COURT REFORM INCLUDES A SEPARATE PART
FOR CO-OP/CONDO ISSUES

The New York State Unified Court System has introduced sweeping modifications to the Housing Court in an effort to eliminate delays and overcrowding, help litigants better understand their responsibilities and present their cases, and provide judges with staffing and the backup that they need to manage their enormous case loads.

A cogent and insightful report by Chief Judge Judith Kaye and Chief Administrative Judge Jonathan Lipmann, aptly titled "Breaking New Ground", presents a multi-faceted program for modernizing and streamlining the housing court, and reports upon many initiatives already being implemented.

Long-term, the Unified Court System has proposed a constitutional amendment to restructure the State's trial court system, reducing the current complex nine-level system to two tiers of trial courts -- a Supreme Court with unlimited jurisdiction and a District Court with limited jurisdiction. The Constitutional amendment elevates the Housing Court from its present administrative level by establishing a Housing Division within the New York City District Court, on equal footing with the civil and criminal divisions.

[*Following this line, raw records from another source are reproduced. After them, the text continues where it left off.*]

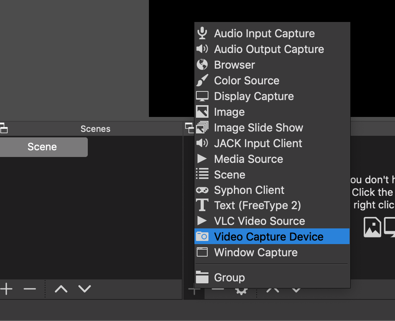Open source Properties via the gear icon

241,289
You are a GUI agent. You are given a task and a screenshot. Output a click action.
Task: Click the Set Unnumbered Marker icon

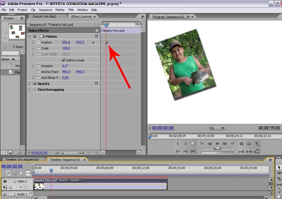(193, 144)
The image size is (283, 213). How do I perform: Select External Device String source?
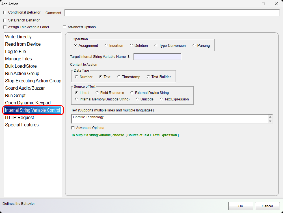[132, 93]
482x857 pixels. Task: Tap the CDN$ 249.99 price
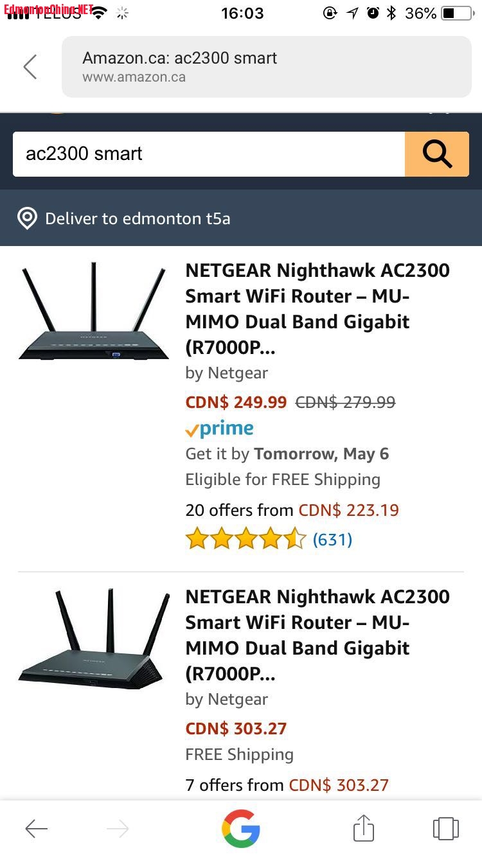point(236,402)
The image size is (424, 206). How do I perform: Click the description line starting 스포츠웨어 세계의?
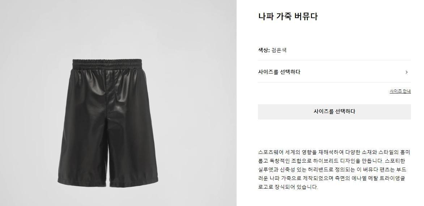click(x=332, y=152)
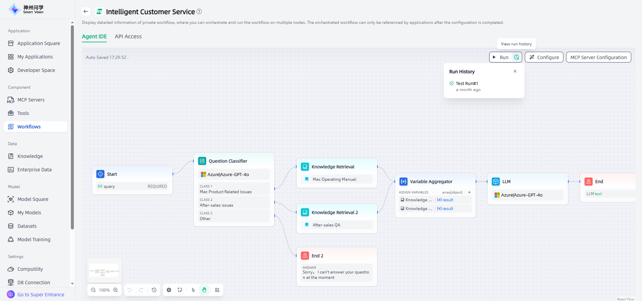Open Knowledge in the sidebar menu
The width and height of the screenshot is (642, 301).
coord(30,156)
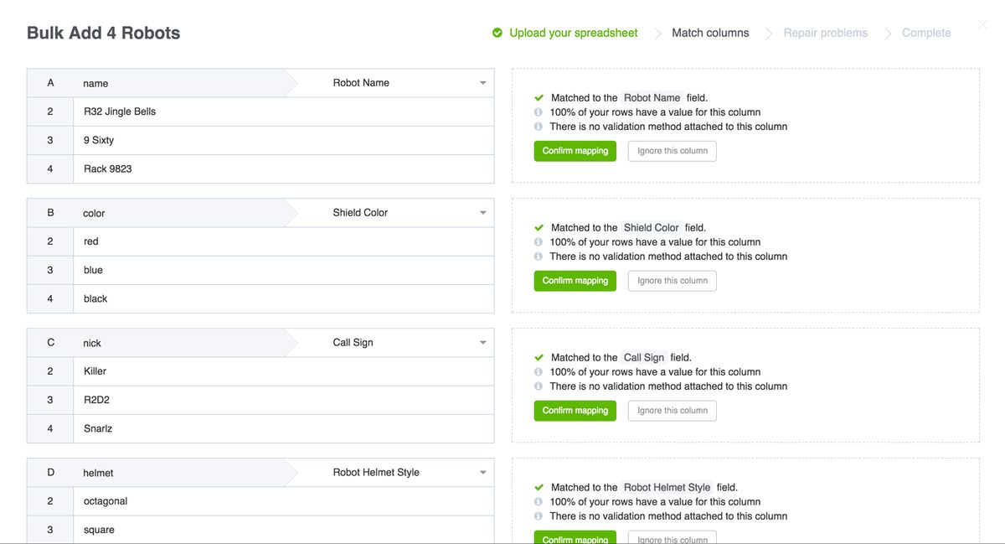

Meanwhile, measures currently being implemented bring to the court system the power of the computer to schedule cases and quickly verify the status of building violations, to introduce mediation as an alternative conflict resolution resource, to provide child care facilities, and to engage vitally needed additional judges and staff. Included is a pilot program of a separate housing court part to hear cases relating to cooperatives and condominiums, which is scheduled to become operational in December 1997.

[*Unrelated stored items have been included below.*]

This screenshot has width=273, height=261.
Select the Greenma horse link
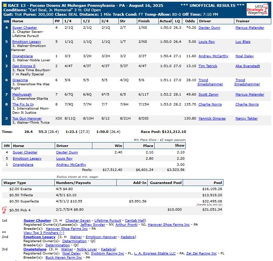(20, 80)
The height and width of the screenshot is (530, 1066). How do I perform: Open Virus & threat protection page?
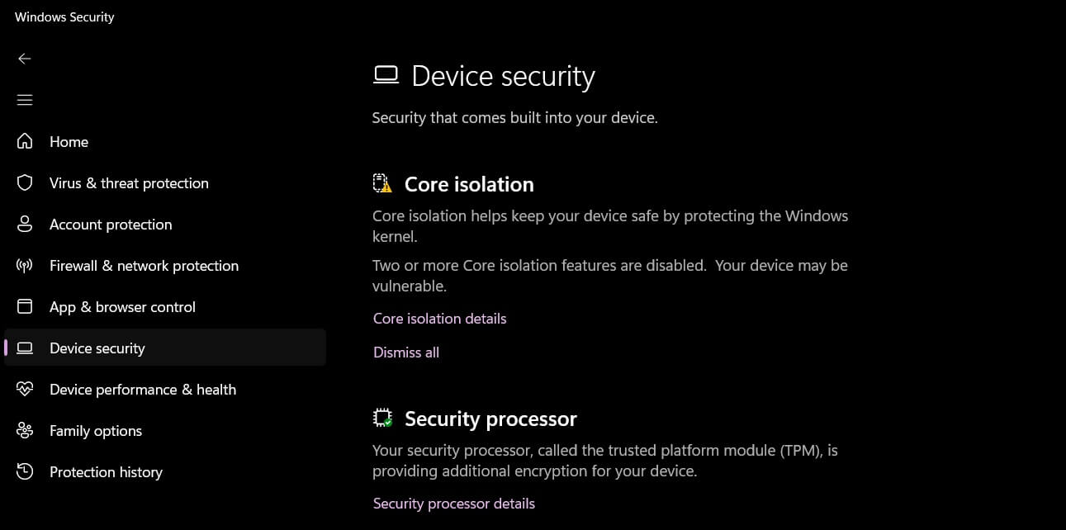click(129, 183)
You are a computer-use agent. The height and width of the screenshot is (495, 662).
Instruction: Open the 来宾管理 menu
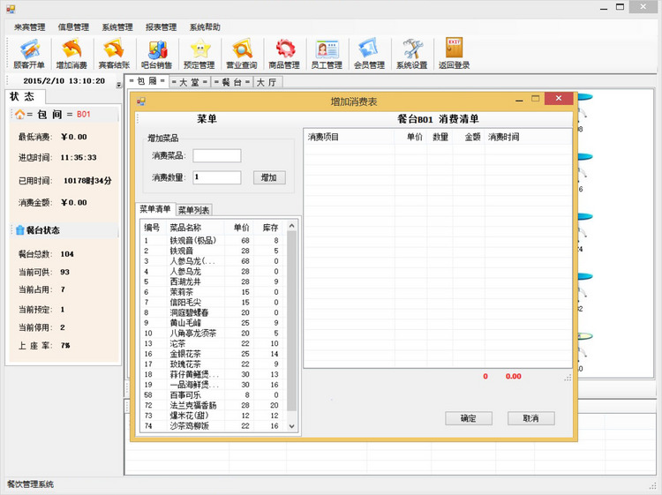(30, 27)
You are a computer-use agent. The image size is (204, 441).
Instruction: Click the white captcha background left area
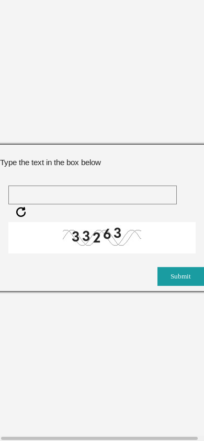coord(35,238)
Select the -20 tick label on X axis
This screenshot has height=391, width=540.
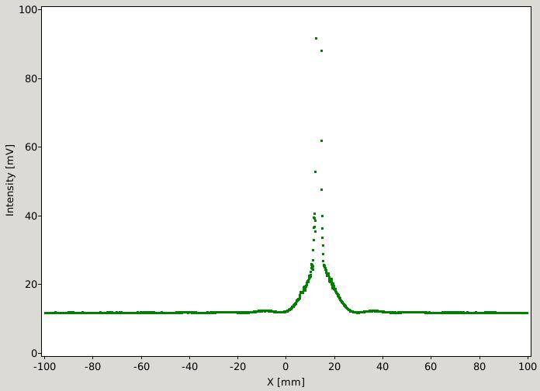coord(238,366)
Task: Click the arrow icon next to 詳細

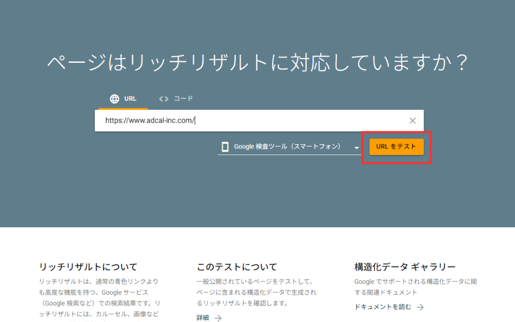Action: (217, 318)
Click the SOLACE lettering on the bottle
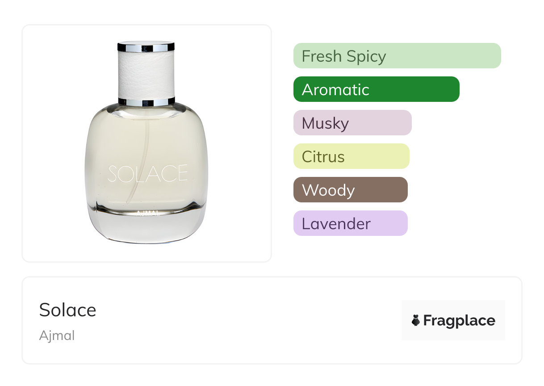The height and width of the screenshot is (386, 544). coord(147,174)
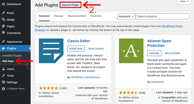Click the Classic Editor plugin thumbnail
Viewport: 194px width, 104px height.
(x=51, y=51)
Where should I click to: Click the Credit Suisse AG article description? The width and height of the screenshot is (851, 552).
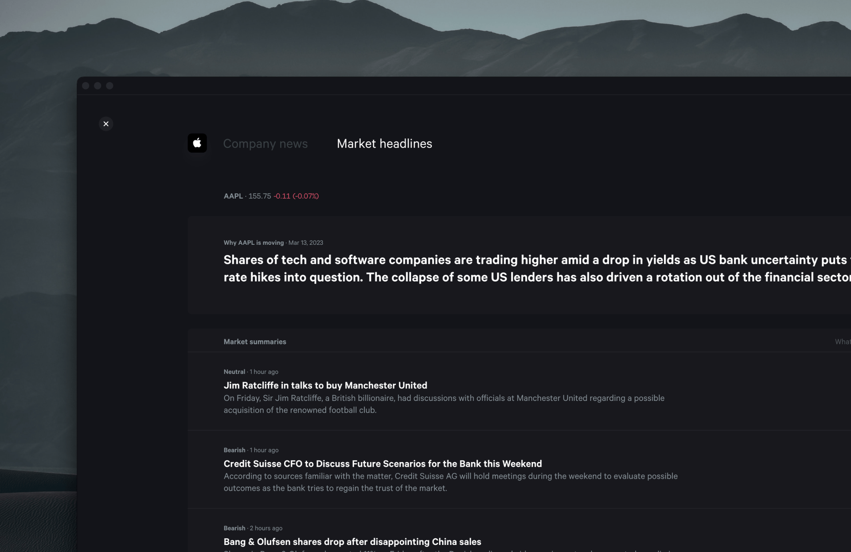450,482
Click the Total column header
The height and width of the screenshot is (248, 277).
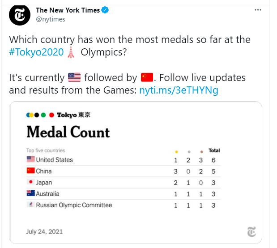tap(214, 150)
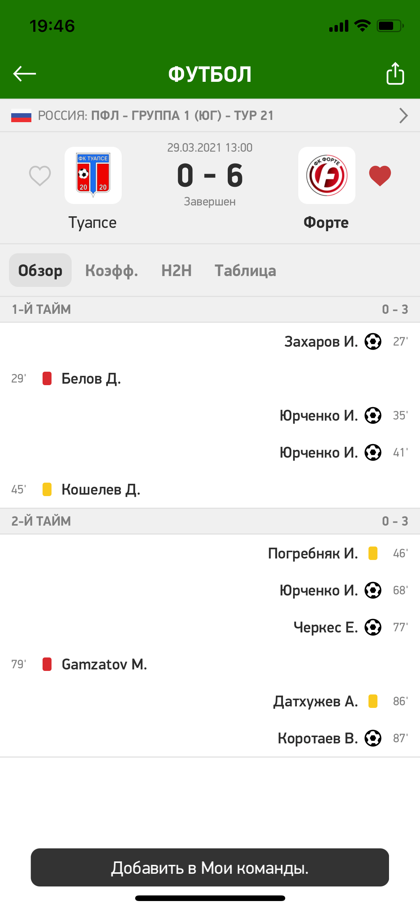
Task: Tap the back arrow icon
Action: coord(25,74)
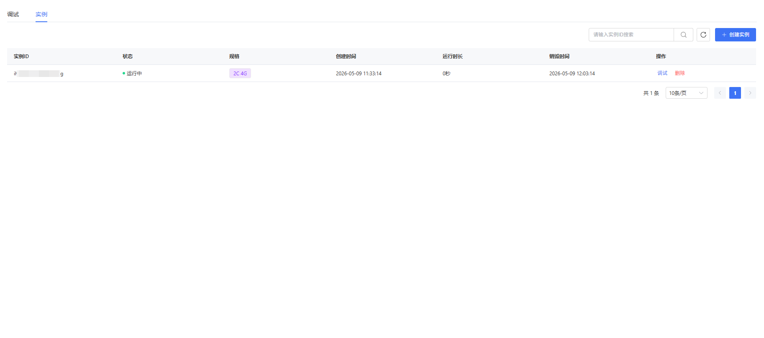Delete the instance via 删除 link

(x=680, y=73)
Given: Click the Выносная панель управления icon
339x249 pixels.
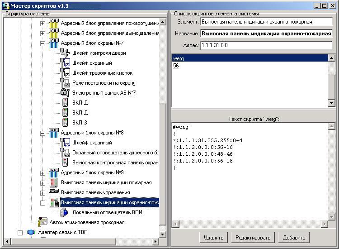Looking at the screenshot, I should point(54,191).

The discussion of this separate part reflects a clear, practical understanding of the issue:

Pilot Cooperative/Condominium Resolution Part
In recent years, the number of Housing Court cases involving resident-owners and cooperative/condominium boards has increased. These matters have serious implications both for the resident and for the cooperative or condominium, which must rely on maintenance and common charges to operate their buildings. To ensure prompt resolution of these matters and the development of procedures appropriate for this case type, a pilot Cooperative/Condominium Resolution Part will open citywide in December 1997.
The part will promote expeditious resolution of both nonpayment and holdover proceedings involving cooperatives and condominiums. As with all other Resolution Parts, the Court will work with the parties to formulate a workable settlement and, where settlement is not possible, assign the case promptly to a Trial Ready Part for trial on a date certain.

ALL N.Y.C. CO-OP GROUPS SUPPORT A SEPARATE PART
CNYC has worked for several years for a separate part in the housing court where the sitting judge will be hearing only cases involving cooperatives and condominiums and their residents. Working in concert with the Coordinating Council of Cooperatives, the Federation of New York Housing Cooperatives and the HDFC Coalition, we presented a white paper explaining the need for this Separate Part, arguing that inability to collect maintenance or carrying charges constitutes the greatest threat to the continued viability of cooperatively owned housing. .

Together, our four organizations testified at hearings of the City Council's Committee on Housing and Buildings. The City Council subsequently passed a bill advocating a Separate Part. Together, at the invitation of the Housing Court, we presented a program for the judges describing the diversity of rules, bylaws and responsibilities in the many different kinds of housing cooperatives found in this city. Together we researched the volume of cases in housing court involving cooperatives and condominiums. Together we appeared at a hearing convened last spring by Assemblyman Scott Stringer's Committee on the Housing Court. And together we acknowledge the excellent program of reform now being implemented in the courts.

Amendments to the Constitution of the State of New York must be approved by two legislative sessions and then ratified by a vote of the people of New York State. CNYC will keep its members advised of the progress of this amendment.